UN economist alerts US tariffs move could see three percent fall in global trade

UN experts alerted that global trade could shrink by three per cent as a result of the United States’ new tariff measures.
US President Donald Trump (pictured above) recently announced reciprocal tariffs on several nations before pausing its implementation for 90 days. Photo Courtesy: White House X handle

Global trade could shrink by three percent as a result of the United States’ new tariff measures, which in the longer term could reshape and boost as-yet untapped regional commercial links, a top UN economist confirmed on Friday.

“There will be shifting, I think, in supply chains, there will be a reassessment of global alliances. There will be geopolitical shifts and economic as well,” said Pamela Coke-Hamilton, head of the International Trade Centre (ITC).

Speaking in Geneva after Wednesday’s announcement by the White House of a 90-day pause on “reciprocal tariffs” for most countries with the exception of China, Coke-Hamilton noted that exports from Mexico had already been “highly impacted” by earlier seismic changes to US trade policy.

“Countries like Mexico, China and Thailand, but also countries in southern Africa are among the most affected, alongside the US itself,” she said.

While the 90-day pause on the so-called reciprocal tariffs applies to imports from most countries and brings down rates to a still hefty 10 percent, tariffs on imports from China currently stand at 145 percent.

China, meanwhile, has raised tariffs against US exports to 125 percent.

Already, Mexico’s products for export have shifted away from markets such as the US, China, Europe and other Latin American countries to make “modest gains” instead in Canada, Brazil “and to a lesser extent, India”, the ITC chief insisted.

Shifts in trade flows

Other countries have followed suit, including Vietnam, whose exports “are redirecting away from the US, Mexico and China”, while “increasing substantially” towards the EU, Republic of Korea and others, said Coke-Hamilton, whose UN specialised agency offers assistance to developing countries.

The problem for emerging economies is that they are less well equipped to “pivot” when faced with “instabilities”, the ITC chief explained, since they often lack the manufacturing diversity and ability to add value to raw commodities of more industrialized nations.

Especially vulnerable trading partners of the US include Lesotho, Cambodia, Lao PDR, Madagascar and Myanmar that are “the most exposed”, she continued.

Confirming that the World Trade Organization (WTO) had estimated that commerce between China and the US could drop by up to 80 percent if the highly unusual situation continues, the ITC Executive Secretary pointed out that they constituted only “three percent to four percent of world trade…[so] there is 96 percent out there that is still trading and that will trade”.

‘No stability’

Nonetheless, the impact of the “indeterminate extension of 90 days on and on” has not been good for global commerce and “does not necessarily lend itself to stability”, Coke-Hamilton said.

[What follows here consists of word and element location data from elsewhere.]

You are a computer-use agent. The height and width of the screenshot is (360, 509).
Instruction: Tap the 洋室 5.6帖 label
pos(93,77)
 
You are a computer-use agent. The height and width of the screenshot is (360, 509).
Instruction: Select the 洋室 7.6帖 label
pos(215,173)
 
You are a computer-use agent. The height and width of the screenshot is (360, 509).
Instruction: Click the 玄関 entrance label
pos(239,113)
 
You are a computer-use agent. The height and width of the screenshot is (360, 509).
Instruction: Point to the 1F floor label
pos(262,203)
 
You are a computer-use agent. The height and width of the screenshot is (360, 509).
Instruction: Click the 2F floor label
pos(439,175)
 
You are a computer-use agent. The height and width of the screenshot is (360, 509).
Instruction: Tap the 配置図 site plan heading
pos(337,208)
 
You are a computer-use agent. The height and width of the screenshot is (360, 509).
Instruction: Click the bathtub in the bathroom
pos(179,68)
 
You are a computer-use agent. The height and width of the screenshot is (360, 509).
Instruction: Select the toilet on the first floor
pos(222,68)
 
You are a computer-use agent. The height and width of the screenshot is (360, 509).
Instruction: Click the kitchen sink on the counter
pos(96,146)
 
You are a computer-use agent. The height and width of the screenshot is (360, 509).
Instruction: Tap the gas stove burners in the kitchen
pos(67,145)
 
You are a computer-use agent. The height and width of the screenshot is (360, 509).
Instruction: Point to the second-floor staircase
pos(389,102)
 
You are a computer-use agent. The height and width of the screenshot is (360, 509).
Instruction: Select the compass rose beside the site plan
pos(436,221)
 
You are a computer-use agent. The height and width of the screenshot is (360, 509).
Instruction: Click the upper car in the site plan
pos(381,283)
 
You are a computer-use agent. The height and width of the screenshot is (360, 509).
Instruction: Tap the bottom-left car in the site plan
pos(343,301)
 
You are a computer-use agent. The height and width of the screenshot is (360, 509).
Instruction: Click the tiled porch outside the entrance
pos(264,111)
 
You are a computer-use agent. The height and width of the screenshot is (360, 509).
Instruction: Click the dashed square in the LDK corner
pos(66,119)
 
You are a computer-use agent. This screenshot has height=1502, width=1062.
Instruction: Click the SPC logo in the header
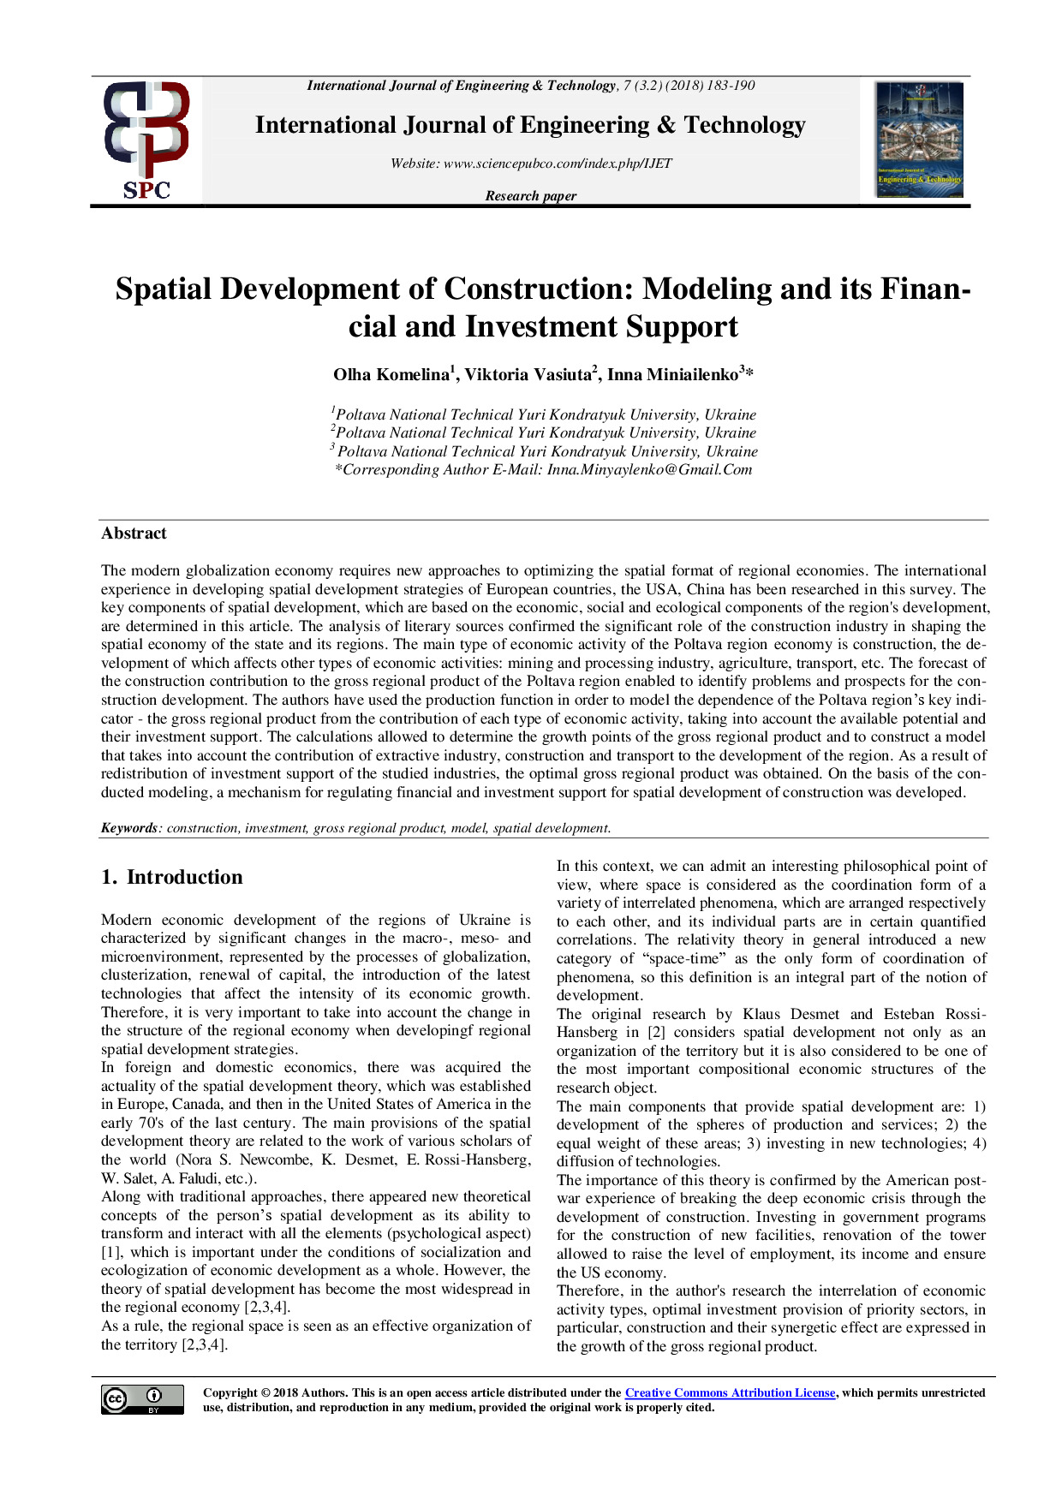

“Irrespective of whether there is an extension, on and on, the fact that there is no stability, there is no predictability will affect trade and firms and decisions that are being made in real time.”

She added: “This would not be the first time that there have been tremors in the world economic system. We have seen it over the last 50 years in different dispensations. This one is probably a little more harsh, a little more tremulous.”